De modo que invitó al pequeño hombre gris a tomar una taza de té, como había hecho con él, sólo que él tenía los buenos modales de descender rugiendo y anunciarse.
Pero el pequeño hombre gris era muy agradable. Era un poco más pequeño que la mayor parte de los hombres. Su*piel, su cabello y su traje eran grises. Lo único que tenía de extraño era que llevaba, colgada del cuello, una caja que quedaba suspendida contra su pecho. Había dicho algo a esta caja y entonces, de inmediato, la caja se había puesto a hablar inglés. La voz del hombrecito gris era tranquila y tenía distintos matices, pero la de la caja tenía sólo uno, un monótono.
—Un vocalizador —dijo Jonnie—. Un aparato portátil de traducción. Hay un texto psiclo que los describe, pero los psiclos no los usan.
Bueno; muy bien. Pero de todos modos el hombrecito gris le había preguntado si tenía periódicos. Y no, porque por supuesto ella nunca había visto un periódico; pocas personas sabían qué era. Y después le preguntó si tenía libros de historia. Y a ella la desilusionó mucho tener que decirle que había oído hablar de uno, pero no poseía ninguno.
Bueno; aparentemente él había pensado que ella no entendía, de modo que el hombrecito gris hizo un montón de gestos para indicarle que lo que deseaba era algo impreso.
Entonces ella se puso muy colaboradora. Según parece, alguien le había comprado lana, dándole a cambio un par de esos nuevos créditos. Y explicó qué eran.
—¿Qué créditos?
—¡Ah! ¿No los has visto? —Y Stormalong buscó en sus bolsillos y encontró uno—. Ahora nos pagan. Con esto.
Era un billete de un crédito del nuevo Banco Planetario y Jonnie lo miró con interés puramente formal. Entonces su atención se fijó en el retrato. Un retrato suyo. Agitando un arma. No creía que el parecido fuera bueno y además lo turbaba un poco todo eso.
De modo que, continuó Stormalong, la vieja los había aceptado a causa del retrato. Y había puesto uno en la pared. Y se lo vendió al hombrecito gris por una navaja, porque tenía otro para reemplazarlo.
—Diría que pagó barata la navaja, si era tan bonita como dices —dijo Jonnie.

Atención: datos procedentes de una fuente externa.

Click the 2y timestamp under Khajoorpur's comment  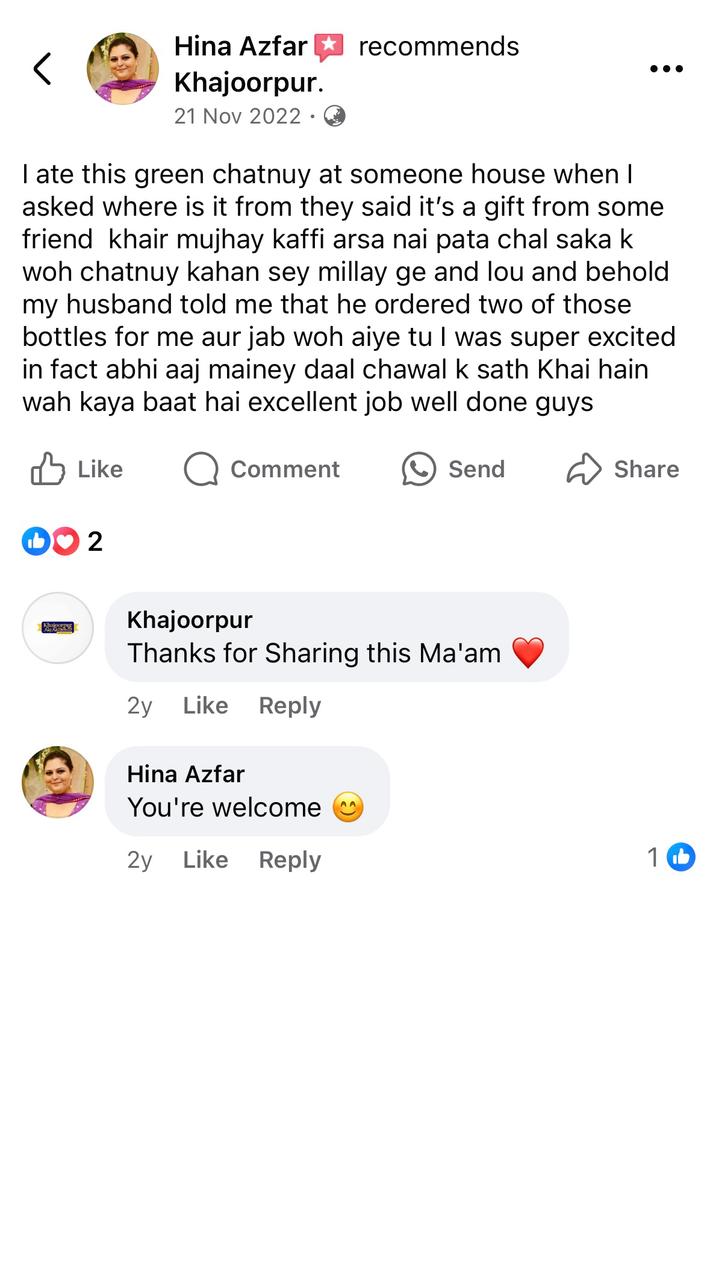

Bueno; eso era algo en lo que Stormalong no había pensado. Pero en todo caso el hombrecito gris había terminado su té y había guardado el billete de banco con todo cuidado entre dos piezas de metal, poniéndolas en un bolsillo interior. Después le había dado las gracias, había vuelto a la nave diciéndole algo a alguien que había adentro y subiendo. Avisó a la vieja mujer que no se acercara demasiado y cerró la puerta. Y entonces hubo una lengua de fuego y se elevó y luego, de pronto, se puso tan grande como el cielo y desapareció. Sí, como decía Jonnie, tal vez fuera un fenómeno de la luz. Pero no volaba como nuestras naves y tampoco teletransportada. No parecía ser psiclo, a causa de que el hombre era pequeño y gris.
Jonnie había quedado en silencio. ¿Otra raza? ¿Interesada en la Tierra ahora que los psiclos ya no estaban?
Miró del otro lado del lago, desconcertado. La tormenta iba ascendiendo cada vez más.
Bueno; fuera como fuera, continuó Stormalong, ésa no era la razón de que estuviera allí. Se puso a rebuscar en una bolsa que llevaba para los mapas.
—Es una carta de Ker —repuso Stormalong—. Y dijo que tenía que traértela personalmente y no permitir que saliera de mis manos. Le debo favores y dijo que si no la recibías todo se derrumbaría. Aquí está.